本作のアケアカ版ではオリジナルモードに国内版と海外版を収録。ランキングへ登録できるハイスコアモードとキャラバンモード、そしてタイムアタックモードの3種類収録されています。なおアケアカ/アケアカ2版の違いは、6月のAC版『リッジレーサー』と同様にタイムアタックモードの有無だけです。


2コインを投入してゲームを開始すると、初級モード(説明あり)と初級モード(説明なし)、上級、ドッグファイトモードの4モードを選べます。初級モード(説明あり)は実質チュートリアルを兼ねたモードであるために、大画面に大きく説明が表示されるだけでなく、敵機の動きも抑え気味で、操作さえ慣れてしまえば気持ち良く遊べるモードです。


実際にプレイしてみると効果音や場面展開を含めて非常にテンポがよく速攻でゲームの世界に入れます。基本的には各ステージに登場する敵機を制限時間内に倒し切れれば次のステージへ進行し、最終的にラスボス的存在を撃破出来ればクリアです。
操作は、昨今の『エースコンバット』的に表現するとノービス操作のみ。つまり、機体が回転するロール動作が無く左右のバンクのみで旋回を行う挙動です。またスティックを引き続けループをすると180度天地が反転しますが、何も操作しなければ天地が初期位置になるように回転します。特にスティックは傾けると即反応するため、機体を敵機に向けるだけならまだしも機銃のエイミングが難しいことから感度調整は必須です。

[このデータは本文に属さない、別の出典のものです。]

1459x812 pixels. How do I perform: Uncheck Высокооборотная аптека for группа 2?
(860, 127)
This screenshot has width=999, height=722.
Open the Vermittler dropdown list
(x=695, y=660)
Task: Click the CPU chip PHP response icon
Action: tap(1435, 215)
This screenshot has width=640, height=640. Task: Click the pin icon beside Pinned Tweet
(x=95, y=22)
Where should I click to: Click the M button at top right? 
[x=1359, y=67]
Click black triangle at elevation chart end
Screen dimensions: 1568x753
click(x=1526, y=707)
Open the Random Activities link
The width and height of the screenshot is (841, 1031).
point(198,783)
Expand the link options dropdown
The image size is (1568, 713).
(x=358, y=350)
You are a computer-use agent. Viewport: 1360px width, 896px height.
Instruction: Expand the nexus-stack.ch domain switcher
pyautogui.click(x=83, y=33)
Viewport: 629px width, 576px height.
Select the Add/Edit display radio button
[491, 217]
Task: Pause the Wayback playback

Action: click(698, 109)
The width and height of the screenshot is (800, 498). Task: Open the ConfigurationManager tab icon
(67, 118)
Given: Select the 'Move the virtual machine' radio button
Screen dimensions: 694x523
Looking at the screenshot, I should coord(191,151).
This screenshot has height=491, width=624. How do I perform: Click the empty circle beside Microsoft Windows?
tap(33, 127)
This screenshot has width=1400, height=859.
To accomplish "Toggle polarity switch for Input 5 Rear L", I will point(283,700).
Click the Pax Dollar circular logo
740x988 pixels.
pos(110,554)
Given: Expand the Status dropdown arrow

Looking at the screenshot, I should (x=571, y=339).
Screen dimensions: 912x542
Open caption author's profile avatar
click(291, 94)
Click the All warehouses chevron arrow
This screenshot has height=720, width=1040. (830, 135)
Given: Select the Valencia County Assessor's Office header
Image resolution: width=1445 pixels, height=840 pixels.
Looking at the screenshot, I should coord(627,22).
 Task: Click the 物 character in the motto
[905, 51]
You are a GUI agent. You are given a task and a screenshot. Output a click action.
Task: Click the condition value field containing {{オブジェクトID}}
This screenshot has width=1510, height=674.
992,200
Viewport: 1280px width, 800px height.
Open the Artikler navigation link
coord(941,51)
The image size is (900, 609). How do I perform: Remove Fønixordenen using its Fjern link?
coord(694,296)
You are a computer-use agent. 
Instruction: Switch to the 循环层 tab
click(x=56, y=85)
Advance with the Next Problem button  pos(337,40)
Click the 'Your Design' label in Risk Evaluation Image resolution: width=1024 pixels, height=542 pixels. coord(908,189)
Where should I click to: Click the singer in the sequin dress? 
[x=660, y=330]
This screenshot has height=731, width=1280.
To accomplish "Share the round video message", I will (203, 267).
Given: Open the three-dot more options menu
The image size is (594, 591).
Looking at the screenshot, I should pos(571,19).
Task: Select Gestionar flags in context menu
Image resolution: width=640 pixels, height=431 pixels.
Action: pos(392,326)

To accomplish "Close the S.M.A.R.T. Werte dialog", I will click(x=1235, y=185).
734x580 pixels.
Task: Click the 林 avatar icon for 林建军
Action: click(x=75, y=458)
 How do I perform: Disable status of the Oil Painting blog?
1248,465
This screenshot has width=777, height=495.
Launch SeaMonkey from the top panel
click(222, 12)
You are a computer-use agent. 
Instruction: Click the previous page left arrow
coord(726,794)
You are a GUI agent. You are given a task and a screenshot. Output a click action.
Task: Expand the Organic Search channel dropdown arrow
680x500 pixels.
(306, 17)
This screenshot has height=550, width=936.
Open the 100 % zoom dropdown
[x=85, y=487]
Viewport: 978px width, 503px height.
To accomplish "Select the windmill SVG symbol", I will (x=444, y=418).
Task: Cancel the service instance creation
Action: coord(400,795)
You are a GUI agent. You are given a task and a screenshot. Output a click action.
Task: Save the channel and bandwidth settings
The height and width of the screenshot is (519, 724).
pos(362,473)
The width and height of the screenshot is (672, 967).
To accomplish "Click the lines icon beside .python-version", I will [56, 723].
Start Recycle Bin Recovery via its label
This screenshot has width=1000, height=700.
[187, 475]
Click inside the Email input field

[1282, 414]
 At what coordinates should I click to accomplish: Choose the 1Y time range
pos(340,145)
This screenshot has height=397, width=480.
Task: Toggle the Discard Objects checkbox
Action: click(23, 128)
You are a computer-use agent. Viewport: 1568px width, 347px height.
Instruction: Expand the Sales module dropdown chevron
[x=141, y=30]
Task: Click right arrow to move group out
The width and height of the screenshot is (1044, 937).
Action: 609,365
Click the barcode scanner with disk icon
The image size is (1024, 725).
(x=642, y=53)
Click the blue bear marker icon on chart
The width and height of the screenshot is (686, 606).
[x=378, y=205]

また本作のアケアカ版はフライト系ゲームに珍しくジャイロ操作に対応しており、照準の微調整を補助してくれます。しかし、感度が調整できないため、思った以上に動かさなければ照準を合わせられないのがもどかしさを感じてしまいます。ジャイロ操作の相性は非常に良いものだったため、今からでもジャイロ専用の調整機能を付けてくれれば…、と思ってしまうほどです。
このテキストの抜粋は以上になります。